* _Task instructions_:
Lines from the one containing "Task: Click the operation number 3456" through the last one in the data below: write them out word for word, and only them.

>>

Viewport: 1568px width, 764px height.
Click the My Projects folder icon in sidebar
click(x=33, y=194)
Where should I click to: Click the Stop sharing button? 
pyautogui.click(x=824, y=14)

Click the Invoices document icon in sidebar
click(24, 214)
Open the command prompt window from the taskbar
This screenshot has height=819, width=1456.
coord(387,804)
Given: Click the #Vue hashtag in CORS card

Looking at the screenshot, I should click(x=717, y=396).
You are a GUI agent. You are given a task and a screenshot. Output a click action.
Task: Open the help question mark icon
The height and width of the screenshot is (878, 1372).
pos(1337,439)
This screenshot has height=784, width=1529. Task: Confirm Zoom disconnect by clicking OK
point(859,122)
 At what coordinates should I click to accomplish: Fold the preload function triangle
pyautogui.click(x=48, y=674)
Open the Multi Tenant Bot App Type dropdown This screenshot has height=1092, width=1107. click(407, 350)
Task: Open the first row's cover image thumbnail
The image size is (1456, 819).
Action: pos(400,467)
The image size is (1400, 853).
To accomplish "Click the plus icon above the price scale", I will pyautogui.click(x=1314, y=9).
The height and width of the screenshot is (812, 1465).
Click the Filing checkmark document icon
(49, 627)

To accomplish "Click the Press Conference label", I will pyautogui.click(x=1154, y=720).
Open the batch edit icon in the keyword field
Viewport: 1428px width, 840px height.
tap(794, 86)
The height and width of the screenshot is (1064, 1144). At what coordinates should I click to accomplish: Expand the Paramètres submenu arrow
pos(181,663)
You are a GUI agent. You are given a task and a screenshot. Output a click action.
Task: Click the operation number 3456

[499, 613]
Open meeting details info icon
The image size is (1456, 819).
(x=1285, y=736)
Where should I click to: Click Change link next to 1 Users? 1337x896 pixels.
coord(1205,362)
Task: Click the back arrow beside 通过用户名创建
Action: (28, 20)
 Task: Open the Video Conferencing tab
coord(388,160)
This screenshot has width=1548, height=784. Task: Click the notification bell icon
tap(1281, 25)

<<

* _Exercise result_:
Task: Click the operation number 3456

[499, 613]
Open meeting details info icon
The image size is (1456, 819).
(x=1285, y=736)
Where should I click to: Click Change link next to 1 Users? 1337x896 pixels.
coord(1205,362)
Task: Click the back arrow beside 通过用户名创建
Action: (28, 20)
 Task: Open the Video Conferencing tab
coord(388,160)
This screenshot has width=1548, height=784. Task: Click the notification bell icon
tap(1281, 25)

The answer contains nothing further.